しかし、結婚式を目前に控えたエノーラは、マリッジ・ブルーに陥ってしまいます。

テュークスベリーのことは愛している。

けれど、彼と結婚するということは「侯爵夫人」になるということ。

侯爵夫人になることで自分らしさを失ってしまうのではないかと思い悩むんですよね。

それに、ホームズの名前を捨てることにも抵抗がある。(当時は夫婦別姓なんてありませんから)

しかし、ラストに都合の良い展開が!

テュークスベリーは爵位を捨てることを決意します。

エノーラにしてみれば、願ってもない展開ではありませんか。

笑ってしまったのが、テュークスベリーが「デビディ・ゴア」を名乗るとエノーラに告げたシーン。

カメラ目線で微妙な表情のエノーラ。

ダサい名前・・・。

口には出さなかったものの、ダサいと思っていたに違いない。

さて、2人はめでたく結婚。

エンドロールでは世界中を旅する2人の様子が描かれます。

ハンサムな夫と自由!

やれやれ、末永くお幸せに。

事件の真相

エノーラの結婚式の直前に、兄シャーロック・ホームズが何者かに誘拐されます。

シャーロックだけはなく、テュークスベリーの母親まで!

これ、黒幕は誰なのかすぐに見当がついてしまうんですよね。

冒頭で釈放された謎の人物=モリアーティだってことがバレバレではありませんか。

一連の事件は、全部モリアーティが仕組んだことでした。

エノーラはモリアーティの思惑通りに操られていたのです。

モリアーティの目的は、ホームズ兄妹に復讐すること。

そして、テュークスベリーの父ピーターが、アフガニスタンで盗んだ金塊を手に入れることでした。

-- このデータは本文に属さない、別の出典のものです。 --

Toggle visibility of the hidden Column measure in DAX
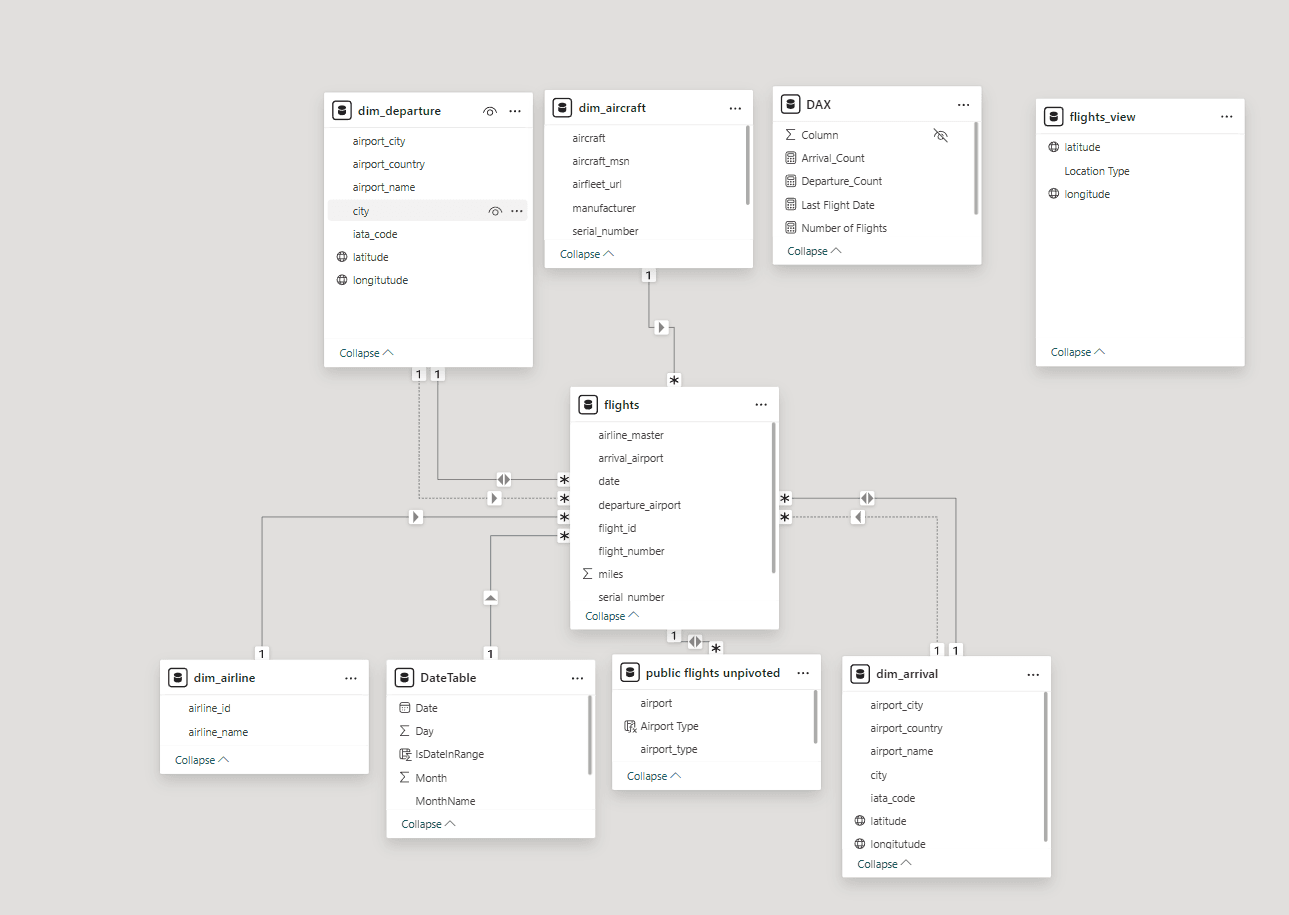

ピーターは金塊の隠し場所を誰にも明かさないまま亡くなります。

そこでモリアーティはエノーラを利用し、彼女に金塊のありかを突き止めさせようとしたのです。

父親が善人ではなかったことにショックを受けるテュークスベリー。

そういえば、第1作ではテュークスベリーの祖母が彼の命を狙っていましたっけ。

お母さんは良い人だったので、それだけが救い。

普通なら身分の高くないエノーラとの結婚を反対するでしょうから。

とにもかくにも、エノーラはシャーロックとテュークスベリーの母親を見つけ、モリアーティを逮捕。

しかし、あの名探偵シャーロック・ホームズがモリアーティに簡単につかまるなんて、面目丸つぶれではありませんか。

もう少しシャーロックを立ててもよかったのでは?

エノーラの引き立て役にされてかわいそう。

さて、ここで気になるのが、第4弾があるのか?ということ。

本作の評価が低かったことを考えると難しいかも。

母親になったエノーラの姿を見てみたい気もするけれど・・・。